Today public art defies definition. It encompasses an increasingly wide range of artistic activity in the public realm. In Ireland, as in other countries, public art started out with the intention to “embellish” a new building or public space. Public art was synonymous with sculpture. All that changed in the late 1990s.
Following a report commissioned by Government on public art in 1997 , the newly established Arts Office in Sligo embarked on a pilot public art programme, Placing Art. The pilot programme took account of the key recommendations in the report to Government which led to significant changes in commissioning practices by local authorities in the following years. Placing Art resulted in artworks that were outside the norm of public art, such as film, performance and temporary installations. Engagement with the public and communities by artists and the local authorities was a distinctive feature of Placing Art.
The administrative mechanism devised in Sligo to apply the Per Cent for Art Scheme and support artists was a major and lasting achievement of the pilot programme. Sligo Local Authorities were the first to adopt policy on public art commissioning and again in 2004 when they produced a Public Art Plan, Art Best Placed. Another feature of the pilot programme was the production of high quality documentation, which was maintained through subsequent programmes. Please see footnotes for details of documents produced. All documents are available on this website.

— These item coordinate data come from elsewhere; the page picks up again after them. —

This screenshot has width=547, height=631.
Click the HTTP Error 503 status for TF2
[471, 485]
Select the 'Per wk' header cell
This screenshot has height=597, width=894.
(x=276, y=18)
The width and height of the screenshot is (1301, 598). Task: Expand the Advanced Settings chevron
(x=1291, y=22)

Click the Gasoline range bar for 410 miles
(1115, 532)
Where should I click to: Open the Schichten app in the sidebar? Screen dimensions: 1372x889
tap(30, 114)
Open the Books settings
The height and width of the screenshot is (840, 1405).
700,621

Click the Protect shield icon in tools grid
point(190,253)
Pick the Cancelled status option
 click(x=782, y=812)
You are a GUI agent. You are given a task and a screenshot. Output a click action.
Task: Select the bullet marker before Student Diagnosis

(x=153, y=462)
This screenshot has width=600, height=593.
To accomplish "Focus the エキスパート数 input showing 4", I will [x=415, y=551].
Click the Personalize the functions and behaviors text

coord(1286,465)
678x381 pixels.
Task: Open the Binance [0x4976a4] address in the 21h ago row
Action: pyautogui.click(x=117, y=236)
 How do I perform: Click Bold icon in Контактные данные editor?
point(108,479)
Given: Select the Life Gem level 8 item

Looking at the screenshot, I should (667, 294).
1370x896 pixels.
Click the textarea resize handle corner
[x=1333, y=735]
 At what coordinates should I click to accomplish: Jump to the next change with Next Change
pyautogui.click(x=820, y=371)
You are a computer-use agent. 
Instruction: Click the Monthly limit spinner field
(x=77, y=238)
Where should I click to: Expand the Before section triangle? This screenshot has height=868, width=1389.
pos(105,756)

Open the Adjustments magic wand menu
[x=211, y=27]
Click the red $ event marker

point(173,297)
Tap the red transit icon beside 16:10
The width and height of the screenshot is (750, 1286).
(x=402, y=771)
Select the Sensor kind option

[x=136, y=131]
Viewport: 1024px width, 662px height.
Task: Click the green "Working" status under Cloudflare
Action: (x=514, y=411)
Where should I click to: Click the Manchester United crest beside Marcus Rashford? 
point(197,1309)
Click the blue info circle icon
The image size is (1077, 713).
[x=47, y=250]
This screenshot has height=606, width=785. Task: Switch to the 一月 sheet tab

From the late 1990s onwards due to the volume of capital projects delivered by Sligo Local Authorities, the Per Cent for Art Scheme provided substantial funds for the commissioning of artists and artworks. The next commissioning programme, Unravelling Developments, introduced a curator, Joe Lee for a series of ten commissions. The curated theme of change and development in the North West of Ireland throughout the first decade of the twenty first century elicited varied and always interesting responses from the commissioned artists. The artists and artworks reflected the ‘changing fortunes’ of urban and rural Sligo of the time and of course broader national and global matters also.
The Sligo Arts Service is committed to ongoing development and innovation in its commissioning practices. “Context remains half the work” (The Artists Placement Group, 1960s) is as true today as it was in the 1960s. The challenge now is to commission artwork that is relevant in a very difficult context.